Today, state expansion is the government’s desire to exert more and more influence in all major areas of social processes, especially in the economy. Such statism is mainly presented under the guise of the need to take even greater care of its citizens, as we have seen most clearly during the recent Covid pandemic. However, we must not forget that everything has to be paid for, and also “free” money: the state gives a cent, but in the end it will always take a dollar, as Henry Hazlitt said.
We can see how fair all of this is today when we look at the red-hot job market in relation to the deteriorating state of the economy as a whole. We will also soon see the corresponding negative consequences of this split, no matter what the guys in government and the Fed say. And this next distortion of the market and economy as a result of state expansionism, with a high probability, will lead to extremely negative consequences.
So employment is increasing. The total number of paid jobs rose by 315,000 in August, up from 5.8 million in the last 12 months. Total employment is now 240,000 above pre-pandemic February 2020 levels.
A labor shortage with a strong demand for labor leads to higher wages. Accordingly, employers compete for labor by raising wages to meet their needs. It is clear that against this background the number of job seekers is falling – the demand from employers and attractive wages are quickly selecting the available workers. The number of unemployed people looking for work is now around the 215,000 mark, a multi-year low. And this against the background of a technical recession, i.e. a decline in GDP for two consecutive quarters, and an extremely high inflation rate, which is also pushing for multi-year highs.
The reasons for this divergence between the labor market and all other economic factors lie in several aspects.

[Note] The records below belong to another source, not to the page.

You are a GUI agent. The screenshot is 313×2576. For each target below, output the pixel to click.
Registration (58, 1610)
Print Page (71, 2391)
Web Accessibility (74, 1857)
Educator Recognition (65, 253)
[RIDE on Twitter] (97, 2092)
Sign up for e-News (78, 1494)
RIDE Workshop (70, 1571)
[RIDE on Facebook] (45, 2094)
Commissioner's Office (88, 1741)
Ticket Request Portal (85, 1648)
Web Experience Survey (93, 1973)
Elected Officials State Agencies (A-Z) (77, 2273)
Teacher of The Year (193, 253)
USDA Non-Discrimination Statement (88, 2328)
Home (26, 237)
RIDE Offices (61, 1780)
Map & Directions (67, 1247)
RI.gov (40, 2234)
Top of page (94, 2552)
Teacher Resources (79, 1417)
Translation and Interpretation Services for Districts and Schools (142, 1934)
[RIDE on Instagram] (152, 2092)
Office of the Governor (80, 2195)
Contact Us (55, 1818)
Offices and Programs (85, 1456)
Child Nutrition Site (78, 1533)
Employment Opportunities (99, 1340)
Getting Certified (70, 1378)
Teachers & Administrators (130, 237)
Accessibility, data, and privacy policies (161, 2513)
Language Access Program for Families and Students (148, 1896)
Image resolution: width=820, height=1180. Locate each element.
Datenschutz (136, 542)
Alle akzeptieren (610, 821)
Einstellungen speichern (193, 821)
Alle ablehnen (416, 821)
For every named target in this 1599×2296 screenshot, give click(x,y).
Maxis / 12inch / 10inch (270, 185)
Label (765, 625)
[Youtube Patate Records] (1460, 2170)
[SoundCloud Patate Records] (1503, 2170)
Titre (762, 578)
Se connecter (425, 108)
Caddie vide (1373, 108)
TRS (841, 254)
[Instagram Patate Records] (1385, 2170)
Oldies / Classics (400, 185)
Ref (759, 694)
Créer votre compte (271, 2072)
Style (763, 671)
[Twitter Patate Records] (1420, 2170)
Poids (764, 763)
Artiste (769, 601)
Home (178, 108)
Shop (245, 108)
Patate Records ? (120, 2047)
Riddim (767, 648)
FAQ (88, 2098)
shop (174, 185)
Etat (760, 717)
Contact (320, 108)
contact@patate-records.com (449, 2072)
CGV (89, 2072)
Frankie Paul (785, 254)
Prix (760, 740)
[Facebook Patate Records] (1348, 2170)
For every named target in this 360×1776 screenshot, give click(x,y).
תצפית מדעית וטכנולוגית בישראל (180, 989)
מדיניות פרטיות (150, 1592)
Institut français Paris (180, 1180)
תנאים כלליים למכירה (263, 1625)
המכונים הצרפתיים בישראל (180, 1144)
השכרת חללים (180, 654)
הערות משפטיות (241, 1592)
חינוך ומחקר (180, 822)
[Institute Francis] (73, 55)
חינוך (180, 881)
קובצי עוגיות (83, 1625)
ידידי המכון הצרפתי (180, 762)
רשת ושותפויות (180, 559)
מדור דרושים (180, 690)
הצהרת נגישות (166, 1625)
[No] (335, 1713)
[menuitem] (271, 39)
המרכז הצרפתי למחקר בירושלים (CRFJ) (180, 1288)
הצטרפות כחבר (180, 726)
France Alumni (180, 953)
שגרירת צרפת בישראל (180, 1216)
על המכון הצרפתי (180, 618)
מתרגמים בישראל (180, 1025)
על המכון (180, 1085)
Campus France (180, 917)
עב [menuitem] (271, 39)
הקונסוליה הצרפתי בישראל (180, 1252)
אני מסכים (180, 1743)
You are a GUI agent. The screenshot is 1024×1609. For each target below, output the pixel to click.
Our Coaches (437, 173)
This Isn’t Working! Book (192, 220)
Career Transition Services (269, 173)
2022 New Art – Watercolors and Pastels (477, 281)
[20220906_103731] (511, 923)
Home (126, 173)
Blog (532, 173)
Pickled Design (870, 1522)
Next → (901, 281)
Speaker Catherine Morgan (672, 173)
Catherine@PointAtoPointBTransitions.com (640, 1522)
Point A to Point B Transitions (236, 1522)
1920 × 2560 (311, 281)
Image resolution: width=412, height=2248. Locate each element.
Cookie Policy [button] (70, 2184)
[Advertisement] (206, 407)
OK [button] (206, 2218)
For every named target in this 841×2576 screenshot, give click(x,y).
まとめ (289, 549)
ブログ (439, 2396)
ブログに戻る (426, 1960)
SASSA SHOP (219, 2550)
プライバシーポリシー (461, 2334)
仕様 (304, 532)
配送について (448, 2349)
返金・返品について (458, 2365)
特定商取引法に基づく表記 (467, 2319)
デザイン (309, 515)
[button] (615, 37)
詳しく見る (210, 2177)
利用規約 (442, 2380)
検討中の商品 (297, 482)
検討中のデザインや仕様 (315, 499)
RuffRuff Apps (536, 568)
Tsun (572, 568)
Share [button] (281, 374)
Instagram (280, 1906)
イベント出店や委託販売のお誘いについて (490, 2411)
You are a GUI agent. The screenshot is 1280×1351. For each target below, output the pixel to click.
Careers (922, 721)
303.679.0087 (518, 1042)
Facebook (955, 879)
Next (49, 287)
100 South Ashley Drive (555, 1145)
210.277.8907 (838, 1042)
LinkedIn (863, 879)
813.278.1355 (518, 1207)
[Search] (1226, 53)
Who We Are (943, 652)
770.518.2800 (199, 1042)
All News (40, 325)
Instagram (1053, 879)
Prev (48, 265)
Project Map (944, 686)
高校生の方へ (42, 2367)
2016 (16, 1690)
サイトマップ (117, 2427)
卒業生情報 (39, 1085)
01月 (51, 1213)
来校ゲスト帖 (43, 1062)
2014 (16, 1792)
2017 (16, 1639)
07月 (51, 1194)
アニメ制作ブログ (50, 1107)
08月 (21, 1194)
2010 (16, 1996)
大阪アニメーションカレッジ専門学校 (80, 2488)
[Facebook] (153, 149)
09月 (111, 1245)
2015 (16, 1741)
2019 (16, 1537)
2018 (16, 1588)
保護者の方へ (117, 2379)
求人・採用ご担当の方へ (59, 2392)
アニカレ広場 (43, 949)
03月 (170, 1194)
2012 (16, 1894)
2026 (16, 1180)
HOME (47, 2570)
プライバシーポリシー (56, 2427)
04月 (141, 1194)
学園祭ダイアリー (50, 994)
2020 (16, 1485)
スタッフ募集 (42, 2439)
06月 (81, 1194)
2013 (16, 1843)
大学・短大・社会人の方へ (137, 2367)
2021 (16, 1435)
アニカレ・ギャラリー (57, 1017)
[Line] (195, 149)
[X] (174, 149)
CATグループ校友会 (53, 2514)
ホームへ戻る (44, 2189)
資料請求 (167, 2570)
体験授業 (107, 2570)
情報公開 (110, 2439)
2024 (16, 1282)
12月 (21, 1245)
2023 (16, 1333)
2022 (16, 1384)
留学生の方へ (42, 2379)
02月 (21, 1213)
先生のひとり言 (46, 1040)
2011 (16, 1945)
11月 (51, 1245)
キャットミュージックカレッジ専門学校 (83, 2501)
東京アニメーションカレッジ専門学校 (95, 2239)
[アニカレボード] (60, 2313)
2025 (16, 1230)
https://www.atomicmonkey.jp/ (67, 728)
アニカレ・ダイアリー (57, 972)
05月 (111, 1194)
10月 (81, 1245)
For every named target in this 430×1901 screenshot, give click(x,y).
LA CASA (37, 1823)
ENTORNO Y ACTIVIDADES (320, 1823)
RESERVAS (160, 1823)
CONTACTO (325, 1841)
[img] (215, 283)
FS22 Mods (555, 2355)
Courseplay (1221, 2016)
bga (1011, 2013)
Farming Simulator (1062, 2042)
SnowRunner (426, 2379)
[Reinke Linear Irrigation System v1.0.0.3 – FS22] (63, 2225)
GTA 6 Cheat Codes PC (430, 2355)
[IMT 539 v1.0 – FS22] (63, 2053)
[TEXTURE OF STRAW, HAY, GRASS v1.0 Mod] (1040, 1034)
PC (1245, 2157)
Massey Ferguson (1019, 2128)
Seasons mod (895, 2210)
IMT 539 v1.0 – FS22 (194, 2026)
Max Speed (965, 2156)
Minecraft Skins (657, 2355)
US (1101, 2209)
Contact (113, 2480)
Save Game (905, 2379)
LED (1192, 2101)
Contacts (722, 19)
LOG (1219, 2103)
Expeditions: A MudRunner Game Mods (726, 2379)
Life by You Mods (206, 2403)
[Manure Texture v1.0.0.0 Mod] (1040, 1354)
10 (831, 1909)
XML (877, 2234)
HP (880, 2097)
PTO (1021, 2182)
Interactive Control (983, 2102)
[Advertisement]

First of all, the labor market – employment and unemployment – are lagging indicators, as work and its financing have low elasticity. This means that employers need to be confident that conditions have changed and that they need to scale back production, thereby reducing labor costs. You’ll have to wait and see to be sure what’s happening in the economy is long-term. They cannot afford rapid adjustments and changes – their transaction costs for production are too high, especially in terms of labor – and they often hire and fire employees. For example, the employees who were laid off had special skills, which means that the new employees must be trained in these skills. In addition, employers have to pay for workers who have been laid off and later hired – in the first case a substantial severance pay, in the second case recruiters.
Another very important factor in the divergence between the state of the labor market and the rest of the economy is the gap between productivity and employment.
First, productivity is falling due to the new paradigm of remote work – the worker is not as focused as he or she could be at work in a competitive corporate environment. Previous measurement results, at the height of the pandemic, when the efficiency of employees working from home increased compared to the normal office environment, were due to fears of insecurity, layoffs and the actual increase in competition at the time. Now it turns out that working from home has reduced efficiency for almost two years, while the habits of unfocused work and regular distraction from the work process have remained.
Second, the shortage of workers in the labor market leads to less motivation for efficiency among employees who realize that the ball is now in their hands.
Third, excessive government social spending reduces the motivation to work in general, which also reduces competition and hence efficiency and quality throughout the chain, from worker to product.
For example, in the second quarter of 2022, labor productivity fell by 4.1 percent annually, and compared to the second quarter of 2021, the decline was 2.4 percent, the largest since the late 1940s of the 20th century. This comes as production fell by 2.1% and hours worked increased by 2.7%, meaning employers need to employ more workers to maintain the same output.
What does this distortion lead to? That production inflation rises not least because of the labor factor, because labor costs rise for the same production volume. And these costs are not only related to the number of employees, but also to the higher labor costs. For example, labor costs — the United Labor Cost — rose 12.7% in the second quarter, which, as we can see, was well above inflation.
We all understand what high manufacturing inflation does: it reduces margins and profits, drives cost cuts and production cuts, and ultimately leads to layoffs. And layoffs are the inevitable drop in consumer demand. Welcome to the recession.
Left Keynesian state expansion – tax tightening and monetary easing, regulation, expanding the government’s redistributive mandate inevitably leads to state dominance that distorts all market processes and leads to abnormal and increasing volatility in economic – and thus social – cycles.
Of course, companies will pursue their own interests and adapt to the environment and circumstances by acting as rationally as possible. In particular, the reduction in labor force and its replacement with technological components in production are probably the only positive externalities in such a situation. However, it should be understood that the development and introduction of technology into the production process in conditions of constant technological acceleration is an expensive and not fast thing.
Thus, the negative impact of today’s unusually hot labor market, with accelerating inflation, is in fact an inevitable recession and high unemployment for the foreseeable future. And all the talk of a soft landing thanks to strong retail sales and the best job market in modern history is either nonsense or manipulation in the interests of politics.
The second seems more likely, to say the least.